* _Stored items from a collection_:
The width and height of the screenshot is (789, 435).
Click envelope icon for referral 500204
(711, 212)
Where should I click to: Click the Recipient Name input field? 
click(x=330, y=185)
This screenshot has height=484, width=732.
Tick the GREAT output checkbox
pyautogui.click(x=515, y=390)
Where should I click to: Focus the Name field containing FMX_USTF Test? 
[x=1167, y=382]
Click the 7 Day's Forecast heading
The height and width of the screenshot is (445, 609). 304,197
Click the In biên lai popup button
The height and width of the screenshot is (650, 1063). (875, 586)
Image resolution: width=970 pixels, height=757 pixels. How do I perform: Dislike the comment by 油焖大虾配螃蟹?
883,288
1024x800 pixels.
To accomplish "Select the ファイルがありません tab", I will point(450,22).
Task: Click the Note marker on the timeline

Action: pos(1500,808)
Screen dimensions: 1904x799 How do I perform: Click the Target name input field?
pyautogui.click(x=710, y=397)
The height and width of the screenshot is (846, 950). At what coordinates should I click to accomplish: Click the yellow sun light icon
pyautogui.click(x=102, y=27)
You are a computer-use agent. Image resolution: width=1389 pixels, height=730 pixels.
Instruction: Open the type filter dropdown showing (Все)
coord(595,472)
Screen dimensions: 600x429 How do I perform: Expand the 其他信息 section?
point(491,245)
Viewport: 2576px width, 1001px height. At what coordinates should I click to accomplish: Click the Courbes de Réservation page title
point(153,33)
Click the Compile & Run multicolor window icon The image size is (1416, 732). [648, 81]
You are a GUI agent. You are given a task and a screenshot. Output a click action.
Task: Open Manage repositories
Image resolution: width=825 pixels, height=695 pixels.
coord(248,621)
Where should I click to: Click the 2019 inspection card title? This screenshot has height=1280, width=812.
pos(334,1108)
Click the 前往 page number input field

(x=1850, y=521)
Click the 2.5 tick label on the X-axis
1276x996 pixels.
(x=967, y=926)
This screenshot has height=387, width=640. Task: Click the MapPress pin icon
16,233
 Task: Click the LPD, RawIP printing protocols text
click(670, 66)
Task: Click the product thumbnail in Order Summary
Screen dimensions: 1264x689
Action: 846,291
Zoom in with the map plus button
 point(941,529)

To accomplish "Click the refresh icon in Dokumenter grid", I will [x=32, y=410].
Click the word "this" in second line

* _Instructions for the task_: You are asked to transcribe all of the data above exactly.

* _Exercise response_:
The width and height of the screenshot is (789, 435).
Click envelope icon for referral 500204
(711, 212)
Where should I click to: Click the Recipient Name input field? 
click(x=330, y=185)
This screenshot has height=484, width=732.
Tick the GREAT output checkbox
pyautogui.click(x=515, y=390)
Where should I click to: Focus the Name field containing FMX_USTF Test? 
[x=1167, y=382]
Click the 7 Day's Forecast heading
The height and width of the screenshot is (445, 609). 304,197
Click the In biên lai popup button
The height and width of the screenshot is (650, 1063). (875, 586)
Image resolution: width=970 pixels, height=757 pixels. How do I perform: Dislike the comment by 油焖大虾配螃蟹?
883,288
1024x800 pixels.
To accomplish "Select the ファイルがありません tab", I will point(450,22).
Task: Click the Note marker on the timeline

Action: pos(1500,808)
Screen dimensions: 1904x799 How do I perform: Click the Target name input field?
pyautogui.click(x=710, y=397)
The height and width of the screenshot is (846, 950). At what coordinates should I click to accomplish: Click the yellow sun light icon
pyautogui.click(x=102, y=27)
You are a computer-use agent. Image resolution: width=1389 pixels, height=730 pixels.
Instruction: Open the type filter dropdown showing (Все)
coord(595,472)
Screen dimensions: 600x429 How do I perform: Expand the 其他信息 section?
point(491,245)
Viewport: 2576px width, 1001px height. At what coordinates should I click to accomplish: Click the Courbes de Réservation page title
point(153,33)
Click the Compile & Run multicolor window icon The image size is (1416, 732). [648, 81]
You are a GUI agent. You are given a task and a screenshot. Output a click action.
Task: Open Manage repositories
Image resolution: width=825 pixels, height=695 pixels.
coord(248,621)
Where should I click to: Click the 2019 inspection card title? This screenshot has height=1280, width=812.
pos(334,1108)
Click the 前往 page number input field

(x=1850, y=521)
Click the 2.5 tick label on the X-axis
1276x996 pixels.
(x=967, y=926)
This screenshot has height=387, width=640. Task: Click the MapPress pin icon
16,233
 Task: Click the LPD, RawIP printing protocols text
click(670, 66)
Task: Click the product thumbnail in Order Summary
Screen dimensions: 1264x689
Action: 846,291
Zoom in with the map plus button
 point(941,529)

To accomplish "Click the refresh icon in Dokumenter grid", I will [x=32, y=410].
Click the word "this" in second line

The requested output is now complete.